Back to Essays
THE ECONOMIC TIMES / In Good Company

The retainer strikes back


2000-2006

Shubhrangshu Roy

The Birlas are it again, closing ranks to spar with an outsider over control of an heirloom they consider should have stayed with the family.

The heirloom in question: a Rs 4,000 crore corporate fiefdom that an heirless widow has bequeathed to a family retainer. Twenty years after they separated, should the Birlas crib over the so-called loss of face?

To better understand the current controversy surrounding Priyamvada Birla’s will that has the Birla clan red faced, one needs to first understand why family businesses split. And why do family members go their separate ways in choosing a successor of their individual preference rather than think of the common good of the larger family.

Family business researchers often claim that the first generation builds a successful business, the second generation lives off it and the third generation have to start all over again after destroying what has been inherited.

Frankly, this is true of most families in general, whether a particular family is in business or not. Sociologists see in this a natural evolution of the family tree where successions can be traced, in most cases, till the fourth generation, or the fifth generation at a stretch, with the older roots giving way to new-look tree. But why do families split? Most often they split when what has been bequeathed to individuals do not add up in equal measure among the several inheritors. It also depends on how much of the perceived shine from the family silver rubs on to each individual member of the clan. You could find the earliest traces of this in the Mahabharata, where the third generation contested what was to come to them by way of inheritance leading to a complete decimation of an illustrious dynasty.

Researchers are now probing how family businesses survive generation divides and live beyond the first 100 years. Statistically, there aren’t too many examples of this. Independent research suggests that about 13 per cent of once successful private businesses can sustain themselves for 50 years. Of these, a third, or only four per cent of the original 100 per cent can survive and grow. Of the four per cent that last 50 years, only half grow as business and families. And a quarter of them, or only one per cent of the original 100 per cent, grow in 100 years. You have examples of this in the West — in the Henkel family of Germany where 62 family members from the fourth and fifth generation manage a $11.5 billion empire. Wal Mart, the world’s largest family business is the other successful example. The Godrej Group is perhaps the only Indian family business that has survived intact and grown for 100 years, although the TVS and the Murugappa groups from Chennai have survived as entities for nearly 90 years now.

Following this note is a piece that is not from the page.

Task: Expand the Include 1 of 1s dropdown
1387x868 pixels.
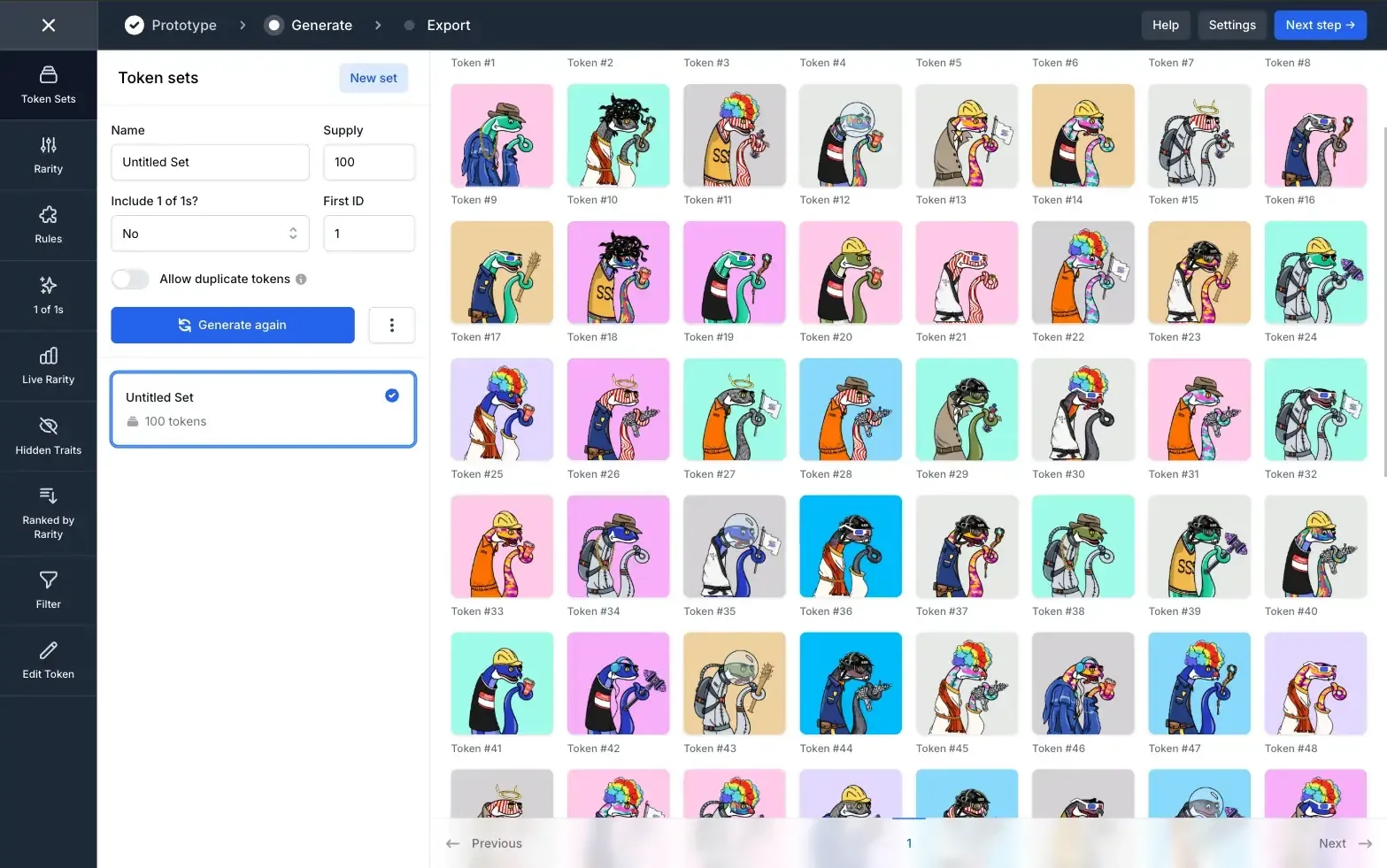Action: point(210,234)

According to Prof John L Ward of the Kellogg School, one thing common to businesses that have sustained and grown is that their business vision is very vague and ill-defined. They are very qualitative and not at all quantitative. The ones that are much more compatible and are likely to grow as family business don’t think of their enterprise just as a business, but as an institution. They develop, nurture and refine the philosophy of management. They have a coherent and distinct philosophy of management.

Prof Ward also illustrates how successful families manage their business: They focus on the institution by continually refining how they manage, building an institution into an heirloom by protecting and nourishing the institution. They allow the institution to build on endurance and the flexibility of not being rigid. They do not just concentrate on maximising profits. For them, profitability is a means to an end and not an end itself. To realise this, they need a lot of competence. And that competence comes from flexibility. They have this lovely mixture of focus and flexibility, he says.

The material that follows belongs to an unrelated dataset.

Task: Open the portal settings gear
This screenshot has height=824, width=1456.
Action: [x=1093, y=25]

If you probe deeper into Indian family businesses, these factors are clearly missing. Why? In most cases, it has to do with a lack of corporate sensibility. Quite often, promoter-led businesses cannot overcome the greed of aggrandisement. Their ego orientation is more external, not internal, whereas for successful families, ownership is a stewardship concept rather than a proprietary concept. They see that some businesses can be divested to satisfy longer lasting ownership, bringing in flexibility in the way businesses are run.

On the other hand, promoters of typical Indian family businesses control the business without majority ownership, and financial institutions that are supposed to have an independent say in the management of business, usually do not have a very strong voice in decision making, resulting in less stringent shareholder pressure. You could call this a legacy of the licence-permit raj where businesses have prospered despite high asset and raw material costs and not because of competencies within the families and help from external advisors.

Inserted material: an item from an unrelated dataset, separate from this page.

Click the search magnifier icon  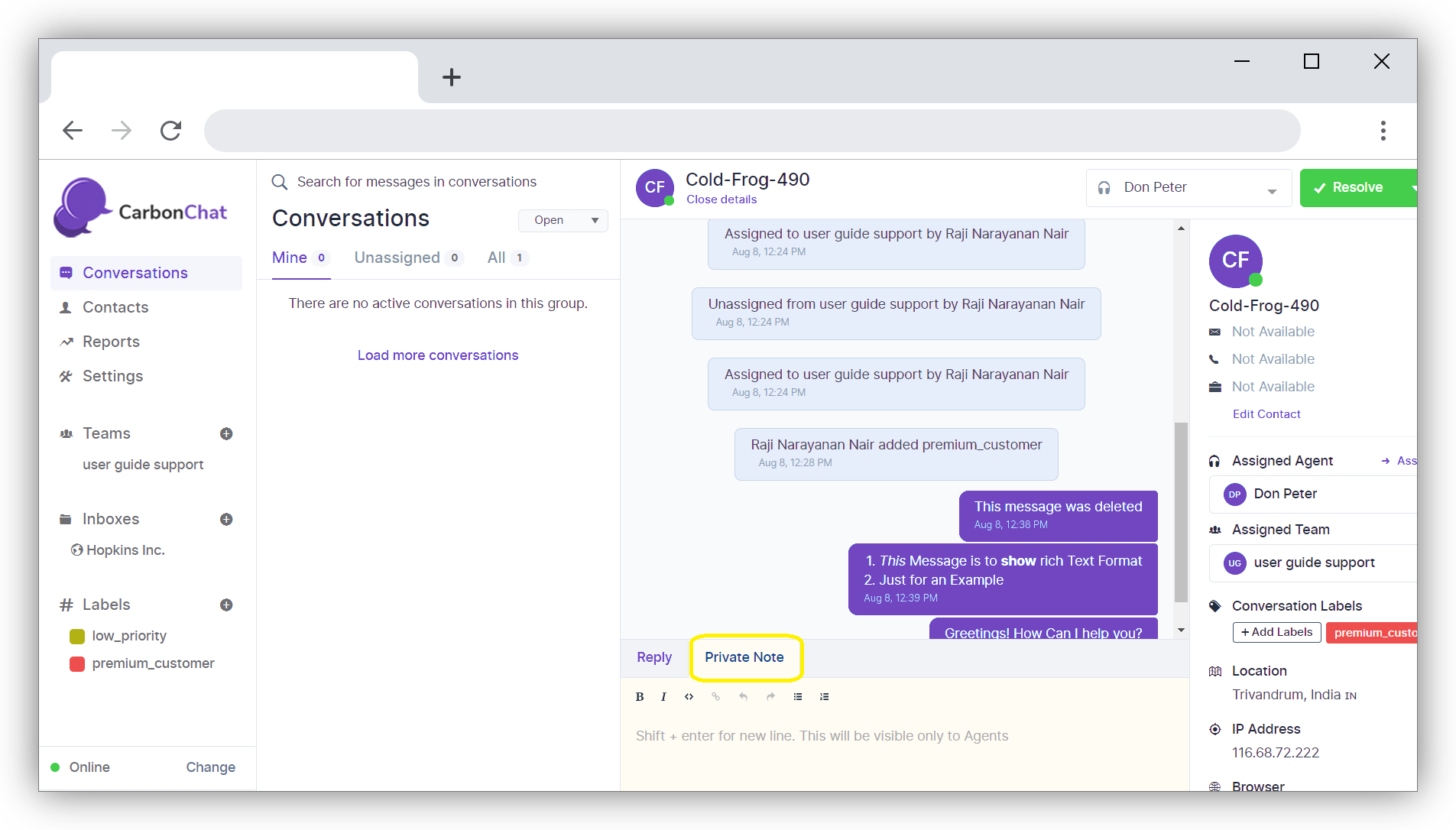pos(280,182)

According to Dr Valentin von Massow of the Boston Consultancy Group, “When families create a smoke screen, they don’t know how to grow.”

This has been largely true of the Birlas. It has been true of the Modis, the Singhanias and the Thapars, where promoters have run their fiefdoms all by themselves and with the help of a few trusted retainers.

Sadly, for the Birlas, once India’s most successful business family, the time has come for the retainer to strike back.